start Source text

Opposition by Montrex Rolex S.A.

In The Matter Of A Trade Mark Application By
Seiko Kabushiki Kaisha
(Trading As Seiko Corporation)


And


Opposition Thereto By
Montres Rolex S.A.


Before Principal Assistant Registrar Anne Loo
31 March 2004


Trade Marks – Opposition to registration – Likelihood of confusion - whether the Application Mark is similar to an earlier trade mark and is to be registered for goods or services identical with or similar to those for which the earlier trade mark is protected - Section 8(2)(b) of the Trade Marks Act 1998 [Cap. 332]

Trade Marks – Opposition to registration – whether the Application Mark is identical or similar to an earlier trade mark and is to be registered for goods or services which are not identical with or similar to those for which the earlier trade mark is protected - whether the Opponent’s mark is entitled to protection as a well known mark – whether the use of the Application Mark will indicate a connection between the Applicant’s goods or services and the Opponent and is likely to lead to confusion and damage to the Opponent’s mark - Section 8(3) of the Trade Marks Act 1998 [Cap. 332]

Trade Marks – Opposition to registration – whether the Applicant’s use of the Application Mark would constitute passing off - Section 8(4)(a) of the Trade Marks Act 1998 [Cap. 332]

Trade Marks – Opposition to registration – Distinctiveness – whether the Application Mark satisfies the requirements under Section 7(1) of the Trade Marks Act 1998 [Cap. 332]

Trade Marks – Opposition to registration – Deceptiveness – whether the Application Mark is of such a nature as to deceive the public under Section 7(4) of the Trade Marks Act 1998 [Cap. 332]

Trade Marks – Opposition to registration – whether the use of the Application Mark in Singapore is prohibited by any law(s) - Section 7(5) of the Trade Marks Act 1998 [Cap. 332]

The Applicants, Seiko Kabushiki Kaisha (trading as Seiko Corporation), filed Trade Mark Application No. T99/15212J to register the mark “ROOX”, for the goods “watches, clocks, stop watches, horological and chronometric apparatus and instruments; cases, watch boxes, parts and fittings for all the aforesaid goods; all included in Class 14” on 22 December 1999.

The Opponents, Montres Rolex S.A., are the registered proprietors of the trade mark “ROLEX” in respect of “Watches” (T39/00218A in Class 14) and “Precious metals and their alloys and goods in precious metals or coated therewith (except cutlery, forks, and spoons); jewellery; precious stones, horological and other chronometric instruments” (T61/28022I in Class 14). The Opponents have used their mark in Singapore since 1956.

end Source text

_Requests_:
(1) According to the trade mark opposition decision, since what year have the Opponents used their mark in Singapore?
(2) Extend the trade mark opposition decision beyond its final sentence.
The listing that follows was drawn from a separate source.

start Information given

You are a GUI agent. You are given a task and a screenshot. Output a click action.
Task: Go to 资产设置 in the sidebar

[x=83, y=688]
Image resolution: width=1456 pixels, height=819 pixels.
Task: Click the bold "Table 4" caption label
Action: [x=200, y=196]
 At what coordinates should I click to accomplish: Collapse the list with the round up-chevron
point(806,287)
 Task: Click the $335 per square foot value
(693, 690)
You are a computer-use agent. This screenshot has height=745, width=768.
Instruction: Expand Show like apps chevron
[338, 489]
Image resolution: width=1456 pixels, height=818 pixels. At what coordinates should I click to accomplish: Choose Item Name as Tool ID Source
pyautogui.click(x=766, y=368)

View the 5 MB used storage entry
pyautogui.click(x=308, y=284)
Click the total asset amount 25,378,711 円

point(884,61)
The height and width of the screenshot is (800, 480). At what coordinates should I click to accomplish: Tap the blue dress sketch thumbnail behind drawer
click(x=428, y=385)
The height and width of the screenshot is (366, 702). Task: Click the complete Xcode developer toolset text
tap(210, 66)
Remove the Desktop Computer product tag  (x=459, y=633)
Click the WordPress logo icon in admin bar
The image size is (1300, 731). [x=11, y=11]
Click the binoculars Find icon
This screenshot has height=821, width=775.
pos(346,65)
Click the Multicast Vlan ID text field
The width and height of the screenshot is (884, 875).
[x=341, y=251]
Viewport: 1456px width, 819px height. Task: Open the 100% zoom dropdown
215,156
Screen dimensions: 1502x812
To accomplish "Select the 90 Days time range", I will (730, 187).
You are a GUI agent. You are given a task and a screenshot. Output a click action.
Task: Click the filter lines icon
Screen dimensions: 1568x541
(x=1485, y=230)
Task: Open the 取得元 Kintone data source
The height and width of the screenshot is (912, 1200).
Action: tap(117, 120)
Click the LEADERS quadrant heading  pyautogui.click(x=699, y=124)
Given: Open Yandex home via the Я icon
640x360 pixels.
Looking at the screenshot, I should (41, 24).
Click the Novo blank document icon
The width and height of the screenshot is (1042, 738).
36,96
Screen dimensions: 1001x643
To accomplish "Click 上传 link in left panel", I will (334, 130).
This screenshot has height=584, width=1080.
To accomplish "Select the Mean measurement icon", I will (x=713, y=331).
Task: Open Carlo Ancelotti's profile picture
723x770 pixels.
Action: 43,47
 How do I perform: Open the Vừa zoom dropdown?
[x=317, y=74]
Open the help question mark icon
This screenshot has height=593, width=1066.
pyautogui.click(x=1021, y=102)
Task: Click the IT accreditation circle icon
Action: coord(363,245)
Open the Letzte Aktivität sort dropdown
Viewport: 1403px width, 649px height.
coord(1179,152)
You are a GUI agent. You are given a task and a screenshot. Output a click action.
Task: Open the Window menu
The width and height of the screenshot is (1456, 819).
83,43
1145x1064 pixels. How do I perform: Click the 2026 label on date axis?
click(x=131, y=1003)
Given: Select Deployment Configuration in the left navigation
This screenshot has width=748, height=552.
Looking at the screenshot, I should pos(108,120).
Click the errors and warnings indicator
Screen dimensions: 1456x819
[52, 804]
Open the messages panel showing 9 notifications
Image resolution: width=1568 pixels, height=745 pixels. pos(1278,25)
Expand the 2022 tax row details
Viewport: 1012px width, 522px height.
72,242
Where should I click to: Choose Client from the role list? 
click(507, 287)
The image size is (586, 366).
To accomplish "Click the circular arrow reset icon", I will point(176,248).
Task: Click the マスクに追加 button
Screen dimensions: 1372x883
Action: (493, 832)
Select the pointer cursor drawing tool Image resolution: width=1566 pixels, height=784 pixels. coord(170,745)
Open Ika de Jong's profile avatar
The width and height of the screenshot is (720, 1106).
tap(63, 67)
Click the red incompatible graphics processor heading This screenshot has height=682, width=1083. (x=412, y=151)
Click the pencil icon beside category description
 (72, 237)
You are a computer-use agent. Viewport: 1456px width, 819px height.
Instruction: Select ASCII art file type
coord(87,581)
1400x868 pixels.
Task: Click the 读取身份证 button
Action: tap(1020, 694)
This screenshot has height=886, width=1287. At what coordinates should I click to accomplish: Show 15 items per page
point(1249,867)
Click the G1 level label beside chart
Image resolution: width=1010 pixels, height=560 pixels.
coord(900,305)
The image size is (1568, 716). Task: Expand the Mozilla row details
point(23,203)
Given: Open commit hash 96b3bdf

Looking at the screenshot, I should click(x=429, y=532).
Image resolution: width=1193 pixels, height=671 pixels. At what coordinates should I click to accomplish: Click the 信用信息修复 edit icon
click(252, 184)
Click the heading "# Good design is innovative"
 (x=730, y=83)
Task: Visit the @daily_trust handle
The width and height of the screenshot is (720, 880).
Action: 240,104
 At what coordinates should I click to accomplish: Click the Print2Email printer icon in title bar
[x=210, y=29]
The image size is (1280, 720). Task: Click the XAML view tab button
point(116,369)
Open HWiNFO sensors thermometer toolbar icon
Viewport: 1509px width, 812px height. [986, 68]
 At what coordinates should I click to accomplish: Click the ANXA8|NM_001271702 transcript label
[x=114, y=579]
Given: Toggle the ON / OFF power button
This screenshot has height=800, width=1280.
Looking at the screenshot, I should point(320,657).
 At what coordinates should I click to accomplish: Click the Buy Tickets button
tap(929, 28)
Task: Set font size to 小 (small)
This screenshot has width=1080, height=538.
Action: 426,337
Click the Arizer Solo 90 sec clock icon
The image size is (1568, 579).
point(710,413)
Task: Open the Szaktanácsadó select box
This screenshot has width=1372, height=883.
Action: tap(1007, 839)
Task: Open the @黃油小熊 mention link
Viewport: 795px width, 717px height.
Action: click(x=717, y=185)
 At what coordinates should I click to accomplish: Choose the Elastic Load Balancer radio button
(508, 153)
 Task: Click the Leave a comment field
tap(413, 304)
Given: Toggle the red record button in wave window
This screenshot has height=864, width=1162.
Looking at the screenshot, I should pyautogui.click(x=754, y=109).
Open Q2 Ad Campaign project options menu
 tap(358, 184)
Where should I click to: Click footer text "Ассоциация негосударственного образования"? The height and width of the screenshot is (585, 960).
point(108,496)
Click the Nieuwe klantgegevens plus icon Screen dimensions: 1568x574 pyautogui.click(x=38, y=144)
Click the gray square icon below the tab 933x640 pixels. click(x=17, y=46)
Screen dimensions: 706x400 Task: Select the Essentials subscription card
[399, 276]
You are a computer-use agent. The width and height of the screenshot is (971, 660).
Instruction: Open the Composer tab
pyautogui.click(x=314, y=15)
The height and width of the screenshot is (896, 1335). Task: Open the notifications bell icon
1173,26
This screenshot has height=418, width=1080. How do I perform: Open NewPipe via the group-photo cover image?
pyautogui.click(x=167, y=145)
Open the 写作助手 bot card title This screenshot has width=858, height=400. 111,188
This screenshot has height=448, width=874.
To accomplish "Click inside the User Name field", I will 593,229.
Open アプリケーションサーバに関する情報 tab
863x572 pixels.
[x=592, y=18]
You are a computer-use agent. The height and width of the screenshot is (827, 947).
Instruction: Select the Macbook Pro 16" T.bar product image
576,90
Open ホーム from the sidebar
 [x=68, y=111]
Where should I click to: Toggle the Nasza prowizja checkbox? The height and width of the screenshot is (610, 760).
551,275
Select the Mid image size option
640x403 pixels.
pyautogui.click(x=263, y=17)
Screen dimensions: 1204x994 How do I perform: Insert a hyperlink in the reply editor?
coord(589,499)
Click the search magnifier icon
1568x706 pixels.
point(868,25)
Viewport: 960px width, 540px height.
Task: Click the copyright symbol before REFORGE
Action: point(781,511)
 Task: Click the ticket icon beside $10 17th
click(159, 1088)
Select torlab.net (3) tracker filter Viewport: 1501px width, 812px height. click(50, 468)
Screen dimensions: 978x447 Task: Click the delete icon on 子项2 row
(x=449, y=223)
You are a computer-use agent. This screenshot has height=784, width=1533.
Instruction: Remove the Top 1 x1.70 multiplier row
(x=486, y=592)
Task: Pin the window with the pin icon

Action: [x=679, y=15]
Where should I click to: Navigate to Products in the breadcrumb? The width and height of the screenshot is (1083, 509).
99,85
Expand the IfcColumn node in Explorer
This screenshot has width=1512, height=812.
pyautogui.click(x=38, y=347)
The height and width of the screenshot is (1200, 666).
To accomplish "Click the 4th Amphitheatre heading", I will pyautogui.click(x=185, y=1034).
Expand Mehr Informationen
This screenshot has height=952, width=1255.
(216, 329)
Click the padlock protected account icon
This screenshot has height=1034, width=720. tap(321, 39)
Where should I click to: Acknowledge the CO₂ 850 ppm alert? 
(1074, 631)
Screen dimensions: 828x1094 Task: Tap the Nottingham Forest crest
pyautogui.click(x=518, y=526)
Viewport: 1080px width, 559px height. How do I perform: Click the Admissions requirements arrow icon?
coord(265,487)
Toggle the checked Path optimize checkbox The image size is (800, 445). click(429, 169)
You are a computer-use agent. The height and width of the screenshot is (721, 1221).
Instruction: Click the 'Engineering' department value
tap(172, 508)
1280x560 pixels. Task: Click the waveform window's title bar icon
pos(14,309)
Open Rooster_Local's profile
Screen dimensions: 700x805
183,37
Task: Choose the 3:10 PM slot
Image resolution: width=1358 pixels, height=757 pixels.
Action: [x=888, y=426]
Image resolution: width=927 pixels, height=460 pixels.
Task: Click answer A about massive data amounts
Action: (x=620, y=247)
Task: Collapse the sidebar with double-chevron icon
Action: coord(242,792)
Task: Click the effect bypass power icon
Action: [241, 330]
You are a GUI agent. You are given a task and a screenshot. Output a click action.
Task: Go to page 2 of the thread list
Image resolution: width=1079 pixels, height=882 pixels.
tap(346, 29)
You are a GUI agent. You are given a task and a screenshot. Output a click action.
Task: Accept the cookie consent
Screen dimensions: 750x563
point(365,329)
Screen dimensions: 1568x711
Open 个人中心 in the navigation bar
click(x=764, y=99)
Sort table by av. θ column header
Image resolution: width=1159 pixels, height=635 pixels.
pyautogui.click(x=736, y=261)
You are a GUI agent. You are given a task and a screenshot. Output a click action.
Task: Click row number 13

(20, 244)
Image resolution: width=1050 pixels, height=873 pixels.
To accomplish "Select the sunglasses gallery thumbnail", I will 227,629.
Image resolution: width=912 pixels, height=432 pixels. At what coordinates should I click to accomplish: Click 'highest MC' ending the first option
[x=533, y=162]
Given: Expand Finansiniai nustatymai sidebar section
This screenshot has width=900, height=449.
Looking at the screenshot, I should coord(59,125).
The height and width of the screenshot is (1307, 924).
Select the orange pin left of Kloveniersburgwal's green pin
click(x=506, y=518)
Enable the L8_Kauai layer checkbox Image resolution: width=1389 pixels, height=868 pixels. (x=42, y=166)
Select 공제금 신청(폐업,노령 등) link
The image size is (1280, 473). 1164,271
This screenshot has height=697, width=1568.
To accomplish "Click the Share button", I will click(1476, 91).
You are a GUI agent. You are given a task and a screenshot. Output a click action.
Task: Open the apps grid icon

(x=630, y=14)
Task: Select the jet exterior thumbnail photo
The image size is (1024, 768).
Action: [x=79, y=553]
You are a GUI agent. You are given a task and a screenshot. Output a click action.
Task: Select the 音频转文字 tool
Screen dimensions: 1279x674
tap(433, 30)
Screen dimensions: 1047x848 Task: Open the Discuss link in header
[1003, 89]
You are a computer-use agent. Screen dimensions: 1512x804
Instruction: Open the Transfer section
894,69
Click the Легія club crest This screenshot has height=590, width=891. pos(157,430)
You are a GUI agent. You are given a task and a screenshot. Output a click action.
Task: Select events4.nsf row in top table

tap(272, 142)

end Information given

_Answers to the exercise_:
(1) Since 1956.

(2)
The Opponents filed an opposition under Sections 8(2), 8(3), 8(4), 7(1), 7(4) and 7(5) of the Trade Marks Act 1998. They contend that the Application Mark “ROOX” is so similar to the registered mark “ROLEX” in respect of identical or similar goods that there exists a likelihood of confusion on the part of the public. The Opponents also contend that their mark “ROLEX” is well known in Singapore and registration of the Application Mark “ROOX” would be contrary to Section 8(3). By virtue of the Opponents’ reputation and goodwill in the “ROLEX” mark and because the Opponents’ and the Applicants’ marks are so similar, any use of the Applicants’ “ROOX” mark is likely to deceive and/or cause confusion and/or lead to the Opponents’ goods been passed off as or mistaken for those of the Applicants’. It was also argued that the Application Mark is not distinctive and is of such a nature as to deceive the public. The Opponents finally contend that the use of the Application Mark is prohibited in Singapore.

It was not disputed that the Applicants’ goods and the Opponents’ goods are identical or similar to each other.

Held, allowing the Application Mark to proceed to registration

  1. Looking at the marks “ROOX” and “ROLEX” as wholes, taking into account their aural and visual dissimilarities as well as the circumstances of selection and purchase of the relevant goods, the marks are not confusingly similar. The ground of opposition under Section 8(2) therefore fails.

  2. One of the main requirements to successfully invoke Section 8(3) is that the relevant goods must not be similar. As it is not disputed that the Applicants’ goods and the Opponents’ goods are identical or similar to each other, the ground of opposition under Section 8(3) fails.

  3. To succeed in an action for passing off, the Opponents must prove three elements: a goodwill or reputation in his goods, misrepresentation by the Applicants to the public which causes the public to believe that the Applicants’ goods are the goods of the Opponents and damage by reason of the Applicants’ misrepresentation. The necessary elements of misrepresentation and damage are not established in view of the visual and aural differences between the marks. The ground of opposition under Section 8(4) therefore fails.

  4. “ROOX” is an invented word, satisfies the definition of a trade mark, is not devoid of distinctive character, does not offend the requirement in Section 7(1)(c) and does not consist exclusively of signs or indications which traders legitimately and customarily use in their trade. The ground of opposition under Section 7(1) therefore fails.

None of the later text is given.